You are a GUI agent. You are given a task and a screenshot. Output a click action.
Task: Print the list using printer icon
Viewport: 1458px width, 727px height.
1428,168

———

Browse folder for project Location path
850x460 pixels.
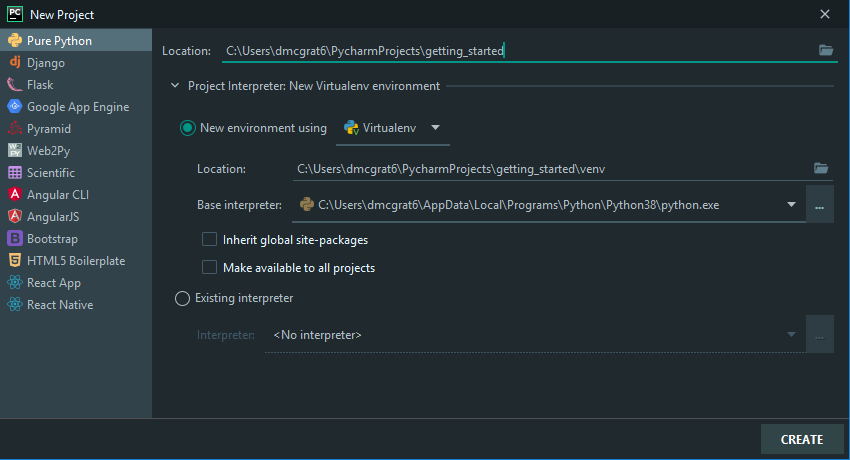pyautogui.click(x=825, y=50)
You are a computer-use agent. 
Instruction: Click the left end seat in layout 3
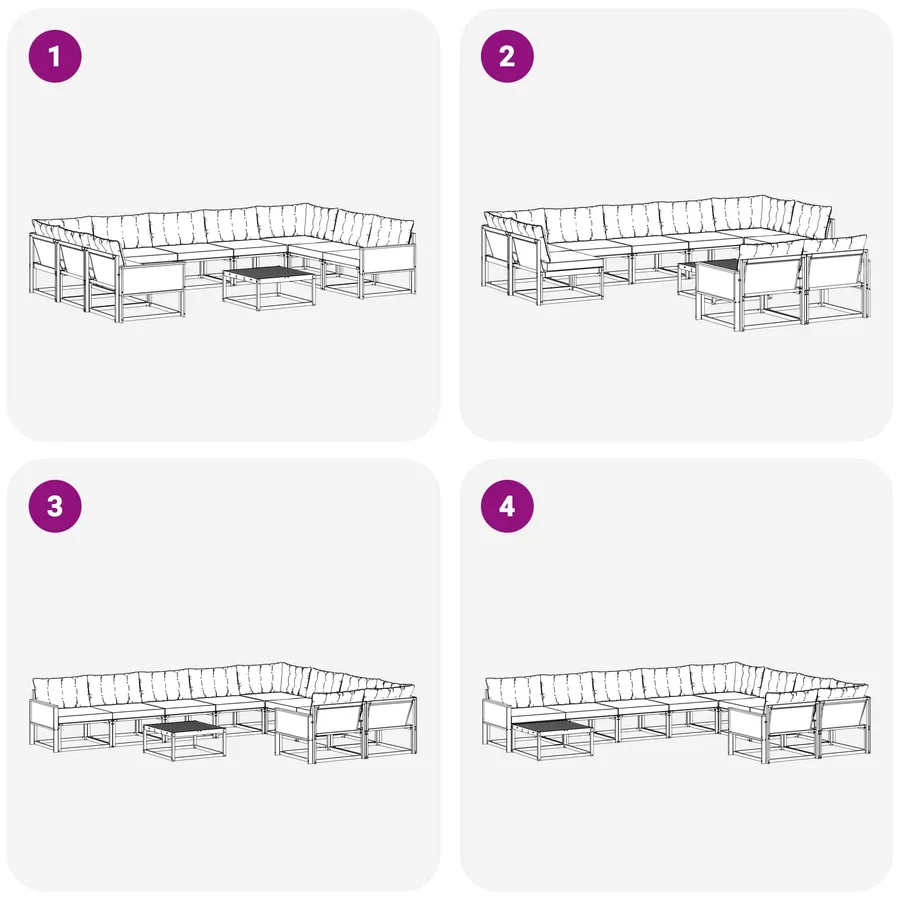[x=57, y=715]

———

**Aim**
Put the lines from the one containing "Browse folder for project Location path" through the one containing "[x=57, y=715]", inclusive, into a Markdown table with the columns Number and Line, skipping blank lines and leaving out the pictures.

**The output**
| Number | Line |
|---|---|
| 1 | Browse folder for project Location path |
| 2 | 850x460 pixels. |
| 3 | pyautogui.click(x=825, y=50) |
| 4 | You are a computer-use agent.  |
| 5 | Instruction: Click the left end seat in layout 3 |
| 6 | [x=57, y=715] |